Cobb has long allowed commissioners to make minor modifications after a rezoning vote to projects in their districts as a way to ease burdens on developers when unexpected problems or needs arise.
Minor modifications are items that can be changed after a vote, usually with the approval of the commissioner who represents the district, and can be things like changing the orientation of a building or paint color.
In an effort to increase transparency, the Planning Commissioners and the Board of Commissioners have for the last month been abiding by a set of guidelines recommended by county staff for what should not be included as minor.
County staff recommended in a minor modification that commissioners should not increase the density or size of a project, reduce the size of an approved buffer, move a building closer to a property line, increase the height of a building or move the entrance to a different roadway.
Still, commissioners opted during a work session on Tuesday not to adopt guidelines into county code or mandate the guidelines be used. Individual commissioners will be able to decide if they are necessary for a given zoning request.
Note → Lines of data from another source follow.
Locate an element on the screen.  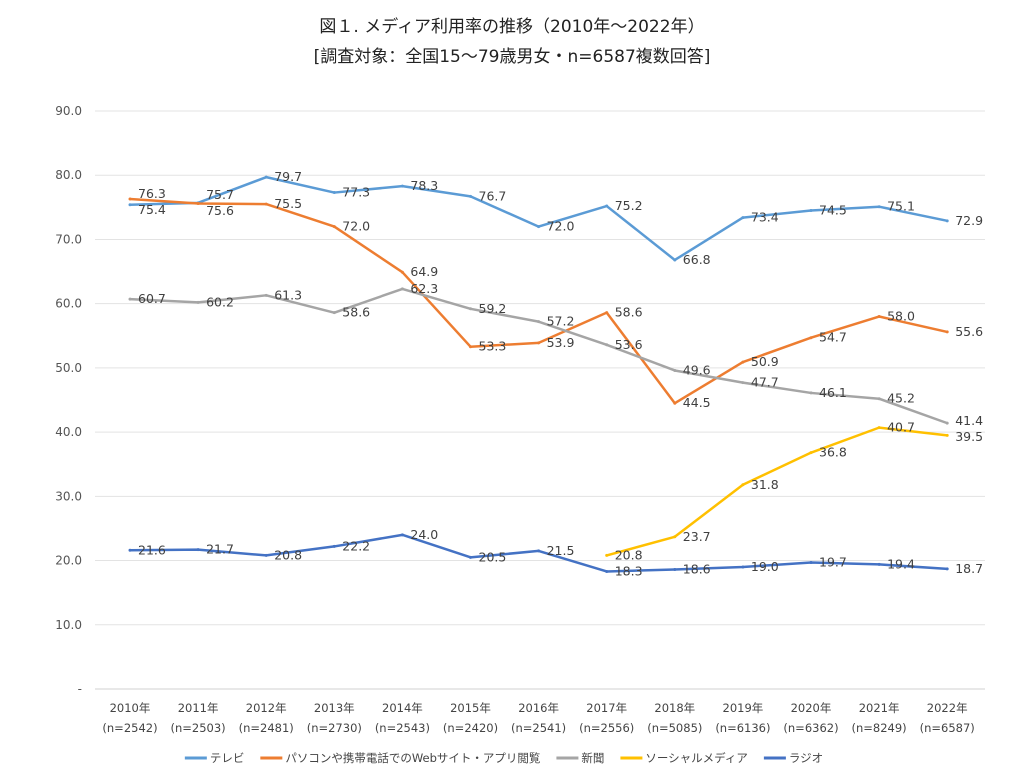
data-label: 46.1 is located at coordinates (833, 392).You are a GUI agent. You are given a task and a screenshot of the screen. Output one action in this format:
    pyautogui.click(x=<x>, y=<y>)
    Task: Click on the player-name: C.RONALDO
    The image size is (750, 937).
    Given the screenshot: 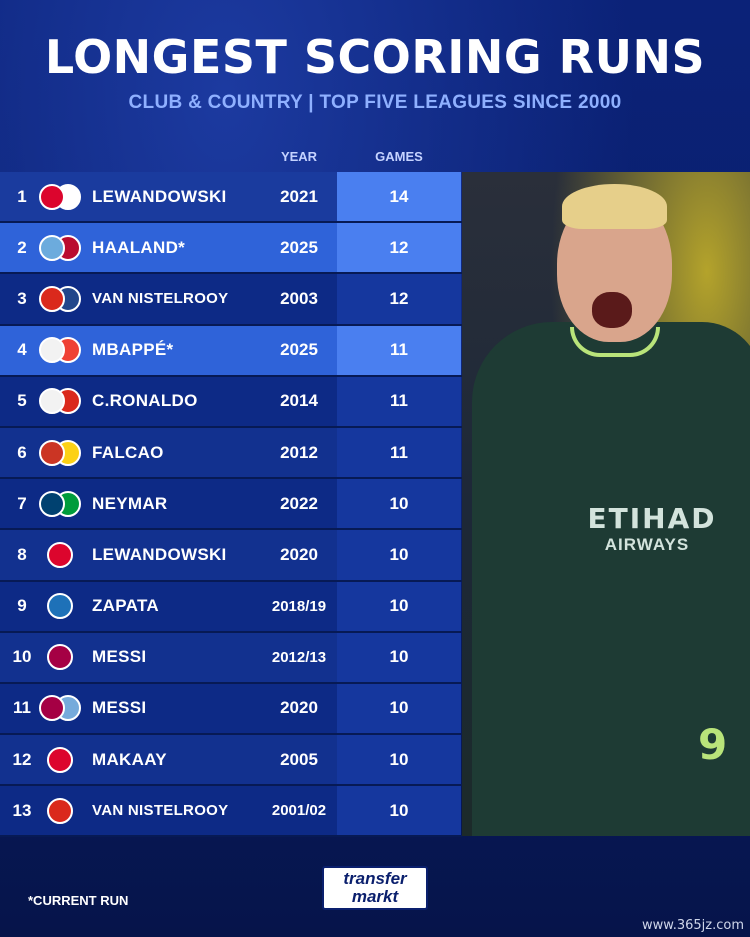 What is the action you would take?
    pyautogui.click(x=145, y=401)
    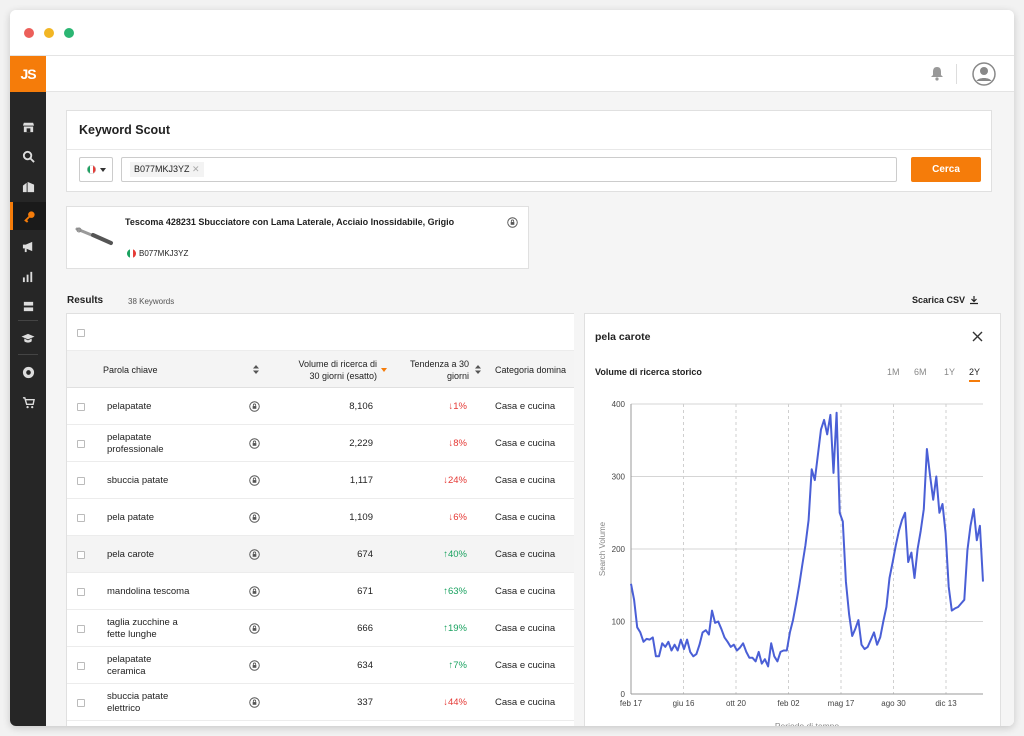  I want to click on x-tick-label: feb 02, so click(788, 704).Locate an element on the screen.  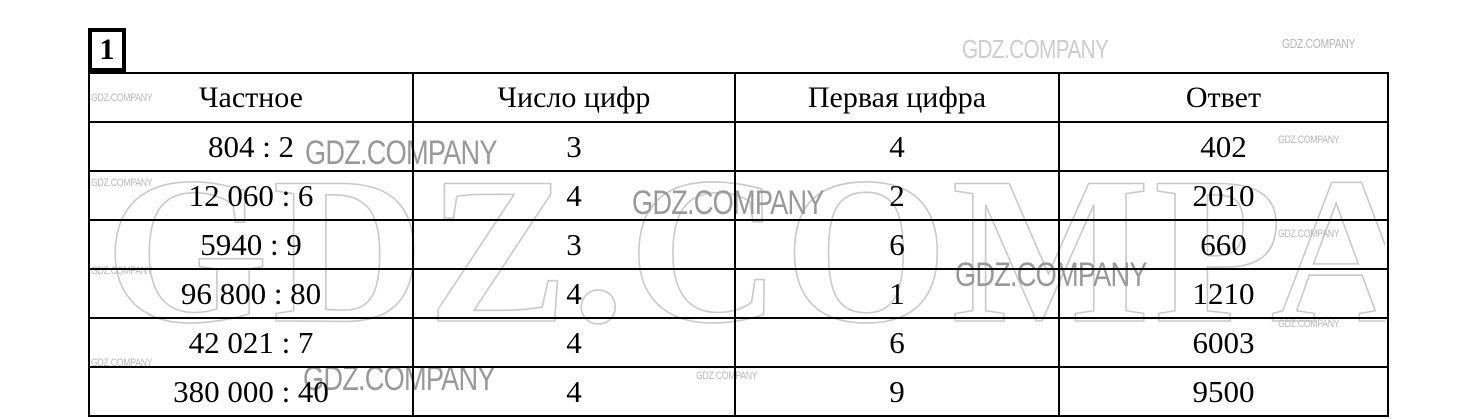
cell-quotient: 804 : 2 is located at coordinates (251, 146).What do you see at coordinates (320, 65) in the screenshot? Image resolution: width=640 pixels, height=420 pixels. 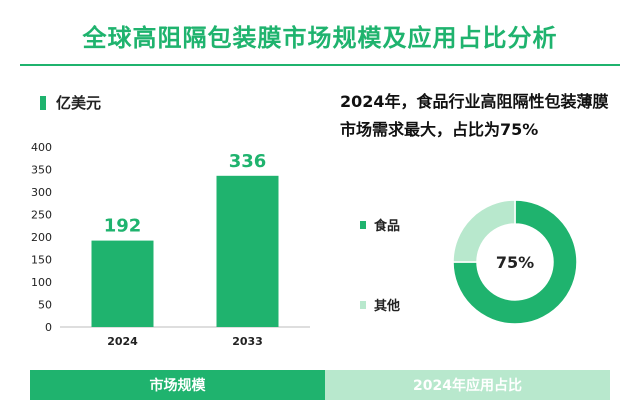 I see `title-divider` at bounding box center [320, 65].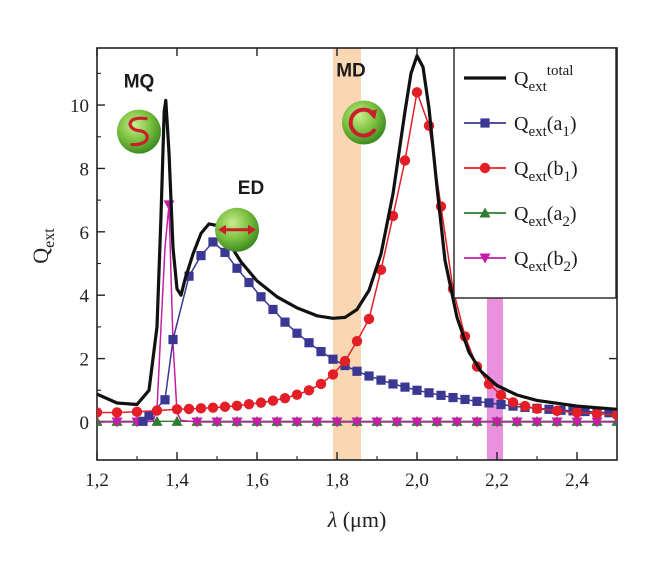  I want to click on legend-entry-total: Qexttotal, so click(518, 79). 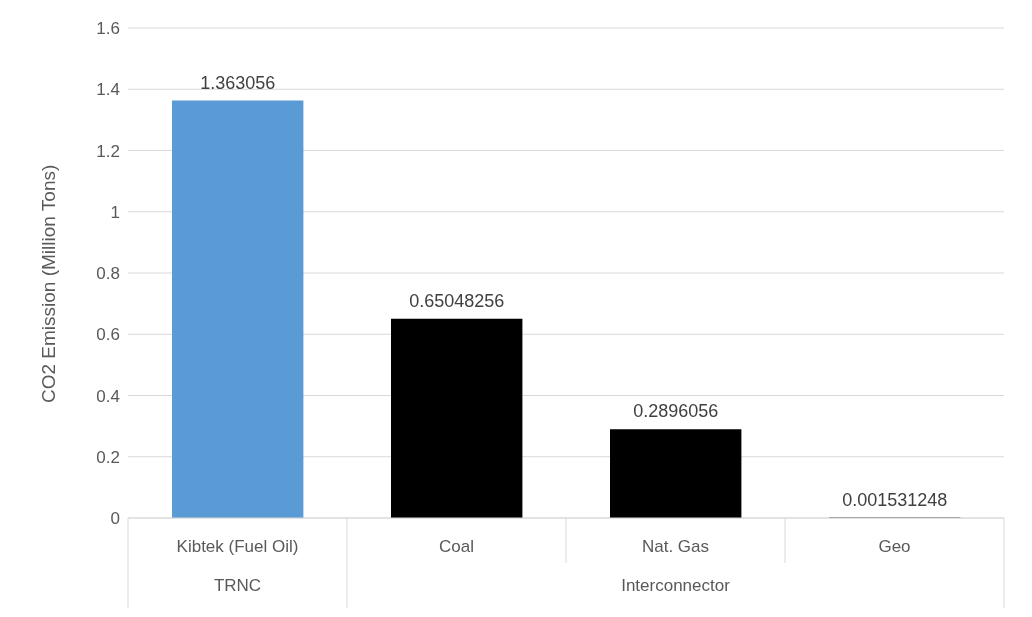 I want to click on y-tick-label: 0.8, so click(x=108, y=274).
Bob Ott, representing southeast Cobb, said the discussion came up because of a discrepancy between what staff and the county attorney recommended.
Recourse for homeowners
Some civic groups argue that minor modifications eliminate the transparency provided in an open meeting and can undo requirements residents lobbied for.
When property owners or developers want to use land or buildings in a way not allowed under county ordinances, they file for a rezoning and make their case first to the Cobb Planning Commission and then to the Board of Commissioners, which makes the final decision.
This process allows neighbors and concerned residents to speak their mind and understand the decision made by commissioners at zoning meetings that Chairman Tim Lee said can sometimes be “very emotional.”
There is sometimes disagreement about what can be considered minor, as the county has no formal definition.
It takes away the nearby homeowner’s ability to speak out, said Kelli Gambrill, of the People Looking After Neighborhoods watchdog group based in northwest Cobb.
“We understand things happen,” Gambrill said. “We understand you find rock or something that requires slight changes, but as long as that doesn’t take away the adjacent homeowner’s right to appeal, that’s the question that has yet to be answered.”
Sometimes, commissioners will tell nearby property owners that landscaping buffers or density restrictions will be required to protect their property values and quality of life, but minor modifications can give a commissioner the chance to go back on their word, Gambrill said.
“The things that have been ‘minor modified’ are the things that have been promised to adjacent property owners to quote-unquote protect them,” Gambrill said.
She says minor modifications give a district commissioner the power to change things staff, like those in the storm water and transportation departments, have required.
“Is it the place of the district commissioner to make changes to storm water when they are not educated, qualified, whatever word you want to put in there?” Gambrill said.
Up to a judgment call
It’s up to district commissioners to make a judgment call, Lee said, and they have shown “great constraint.”
If a commissioner shows poor judgment, Lee said it can be corrected every four years at the polls.
“I trust the judgment of the district commissioners, current and the ones that I think this community would elect in the future,” Lee said.
Minor modifications have grown in complexity, said Rob Hosack, the county’s community development director, during a presentation to commissioners.
“These conditions come up usually because of something that was not anticipated at the time that the zoning was prepared,” Hosack said.
He recommended against creating a formal definition and moving forward on a case-by-case basis. There could be numerous “innocuous” changes, Hosack said, that developers might request that might not be included in a definition.
If developers want to change something that a commissioner doesn’t think is minor, they are sent back to the Planning Commission to restart the process and seek a variance from county code.
Commissioner Helen Goreham, who represents northwest Cobb, says the county’s process works.
“I’d be very happy if we would run business like we have, and I know that there are some citizens groups out there that feel differently, for whatever reason, but why fix it if it ain’t broke?” Goreham said.
Commissioner JoAnn Birrell, representing northeast Cobb, said she is fine leaving it out of the county’s code, or including it, but wants to see consistency.